HEAD Gypsy Billy Welch has invited a comedian to consider his actions ahead of a South Cumbria gig.

Jimmy Carr, who is due to play in Kendal next month, has been invited to visit Auschwitz by Mr Welch.

“Then he might appreciate the hurt and fear he has stirred up,” said Billy Welch, spokesman for the UK’s Roma population.

Mr Carr sparked a storm of protest with a joke on Netflix which described the murder of Roma and Sinti Gypsies in Nazi Germany.

Jews commemorate the holocaust on January 27, but Gypsy representatives hold their marking of the holocaust at the German death camp on August 2, the date the Nazis killed 4,254 Roma and Sinti on a single day in 1944.
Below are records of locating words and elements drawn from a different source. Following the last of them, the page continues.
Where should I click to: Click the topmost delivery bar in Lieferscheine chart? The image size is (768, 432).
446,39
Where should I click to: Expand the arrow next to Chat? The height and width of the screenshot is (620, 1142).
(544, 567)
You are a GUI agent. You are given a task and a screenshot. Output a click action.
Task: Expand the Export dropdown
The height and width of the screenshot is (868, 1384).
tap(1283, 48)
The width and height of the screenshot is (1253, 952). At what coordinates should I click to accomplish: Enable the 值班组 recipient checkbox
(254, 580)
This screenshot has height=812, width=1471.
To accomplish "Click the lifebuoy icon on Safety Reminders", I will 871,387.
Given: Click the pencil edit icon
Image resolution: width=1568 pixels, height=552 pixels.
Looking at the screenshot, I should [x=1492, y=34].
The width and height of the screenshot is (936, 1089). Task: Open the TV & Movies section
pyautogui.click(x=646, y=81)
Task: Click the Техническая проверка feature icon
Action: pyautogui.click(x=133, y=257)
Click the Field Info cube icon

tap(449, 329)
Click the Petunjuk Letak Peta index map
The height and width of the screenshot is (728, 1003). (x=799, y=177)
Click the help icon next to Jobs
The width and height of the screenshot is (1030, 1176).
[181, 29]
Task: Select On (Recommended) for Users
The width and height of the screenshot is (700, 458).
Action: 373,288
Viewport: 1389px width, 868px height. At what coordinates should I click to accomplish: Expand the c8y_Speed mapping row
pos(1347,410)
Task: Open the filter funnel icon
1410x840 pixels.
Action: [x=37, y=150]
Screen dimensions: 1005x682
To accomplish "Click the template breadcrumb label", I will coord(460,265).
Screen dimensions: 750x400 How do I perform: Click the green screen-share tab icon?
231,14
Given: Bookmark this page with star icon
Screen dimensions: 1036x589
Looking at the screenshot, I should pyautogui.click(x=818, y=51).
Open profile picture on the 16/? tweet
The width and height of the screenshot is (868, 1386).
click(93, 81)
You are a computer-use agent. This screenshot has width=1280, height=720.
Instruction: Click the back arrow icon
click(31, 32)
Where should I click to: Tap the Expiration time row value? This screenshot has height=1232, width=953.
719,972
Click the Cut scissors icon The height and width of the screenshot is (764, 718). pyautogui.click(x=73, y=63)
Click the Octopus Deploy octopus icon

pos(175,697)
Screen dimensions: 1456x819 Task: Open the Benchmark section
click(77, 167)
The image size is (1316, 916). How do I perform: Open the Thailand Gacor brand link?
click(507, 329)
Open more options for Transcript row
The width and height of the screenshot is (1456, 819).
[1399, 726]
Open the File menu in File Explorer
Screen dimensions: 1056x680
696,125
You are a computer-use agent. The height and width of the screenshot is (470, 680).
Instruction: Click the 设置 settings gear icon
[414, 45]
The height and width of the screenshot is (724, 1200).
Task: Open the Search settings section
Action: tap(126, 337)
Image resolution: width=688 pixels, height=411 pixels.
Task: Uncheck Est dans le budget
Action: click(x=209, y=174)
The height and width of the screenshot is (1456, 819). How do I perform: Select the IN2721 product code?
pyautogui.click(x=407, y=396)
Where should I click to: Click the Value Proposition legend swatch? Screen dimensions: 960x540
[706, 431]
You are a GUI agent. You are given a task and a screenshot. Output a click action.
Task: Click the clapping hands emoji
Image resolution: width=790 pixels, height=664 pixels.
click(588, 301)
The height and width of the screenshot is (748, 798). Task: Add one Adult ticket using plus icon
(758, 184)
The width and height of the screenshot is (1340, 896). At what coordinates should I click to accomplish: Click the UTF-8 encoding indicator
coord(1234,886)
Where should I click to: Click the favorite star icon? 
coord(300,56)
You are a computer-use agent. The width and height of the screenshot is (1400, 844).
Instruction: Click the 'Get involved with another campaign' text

Mr Welch, known as an organiser of Appleby Horse Fair, said estimates of the number of Gypsies murdered were generally underestimated. Usually, 200,000 to 500,000 were cited.

But they were just the ones in the death camps, he said. Most were wiped out in their own encampments.

“It was a military operation. The Gypsies were surrounded. The Nazis then killed them all, even children playing and women washing their hair.

“They raped women and young girls. They would take anything of value, including gold from their teeth.

“The Nazis stopped counting but the total murdered was somewhere between 1,500,000 and 2 million.

He said: “Carr should hear and see the scale of the slaughter for himself, then apologise when he understands the hurt and fear he has caused.

“His so-called joke was so offensive because there are many still living who witnessed the brutality of what happened, and many more who lost their families in barbarous and sadistic murders. Making a joke of it is too painful.”

Mr Carr’s management team said none of the controversial material from his Netflix special would be used in his current tour after councillors in Cambridge questioned whether he should play in the town.